Evidence is lacking on the effectiveness of perpetrator programmes for perpetrators with mental disorders [
2,
54] and future research should address this gap as a matter of priority. If effective, these programmes may not only reduce IPV perpetration, but also depression among those who perpetrate IPV and their victims. In clinical settings, professionals working with perpetrators should consider whether there are potentially modifiable risk factors for IPV perpetration that could be addressed. Relevant responses may include psychological therapies for emotional regulation and/or treatment with antidepressants or mood stabilisers; the latter is known to be associated with reduced risk of violent crime [
55], but to our knowledge, this has not been investigated in relation to IPV perpetration. Although alcohol misuse was not found to mediate the relationship between depression and IPV perpetration, it is a known risk factor for IPV perpetration that should also be considered an intervention target [
56].
Mental health and other professionals working with women with mental disorders who report or are known to be perpetrators of IPV should be aware of the high prevalence of IPV victimisation among this group. Barriers to disclosure of IPV victimisation, and other forms of trauma, should be considered [
57] and where elicited, safety of both partners prioritised. Therefore, there may be multiple risks that need to be assessed and considered when managing care. Findings also raise the possibility that interventions aimed at reducing risk of IPV victimisation in women might be helpful in preventing IPV perpetration.
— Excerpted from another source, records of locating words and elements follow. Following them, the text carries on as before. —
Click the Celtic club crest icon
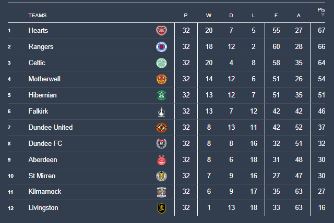 [161, 63]

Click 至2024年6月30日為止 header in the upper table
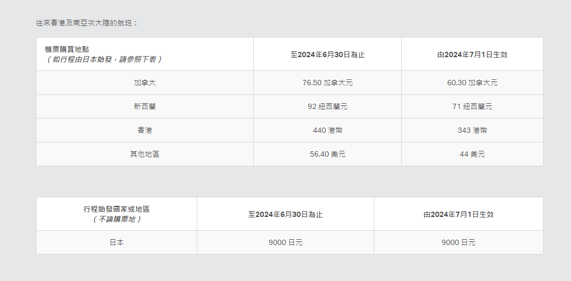(x=327, y=55)
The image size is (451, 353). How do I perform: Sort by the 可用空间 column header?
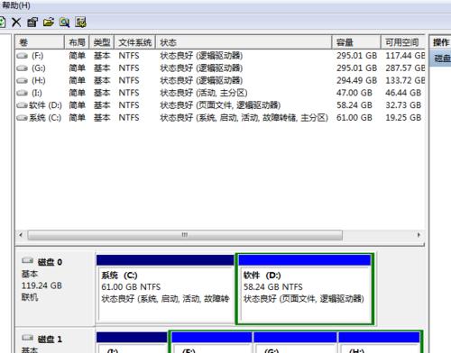click(403, 42)
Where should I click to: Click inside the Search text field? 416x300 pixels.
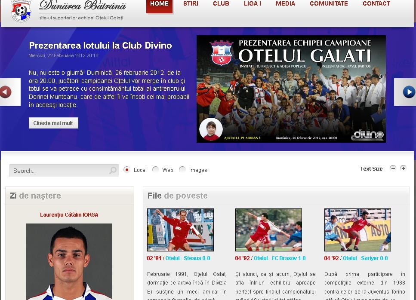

Evidence suggests that advocacy (empowerment, safety information, and referrals) interventions, such as those typically provided by specialist violence against women and girls services, can help men and women in terms of both safety and recovery [
58,
59].
Our review identified very few studies with the data we needed to investigate associations between mental disorder and IPV perpetration. This study has also highlighted the need to strengthen collection of these data within population-based surveys, and for greater consistency of data collection across these surveys. At a minimum, the collection of data on violence should include physical, sexual, and psychological violence, and, for each type of violence, the number of repetitions in the past year, the sex of the perpetrator and of the victim, and the relationship between the perpetrator and the victim [
60]. Studies should additionally collect data on a range of mental disorders, particularly anxiety disorders, personality disorders, and substance abuse disorders, which have been shown elsewhere to be associated with increased risk of IPV perpetration [
3,
5], and key covariates, particularly substance misuse, childhood trauma (including physical abuse, sexual abuse, witnessing IPV, and neglect), and IPV victimisation in adulthood.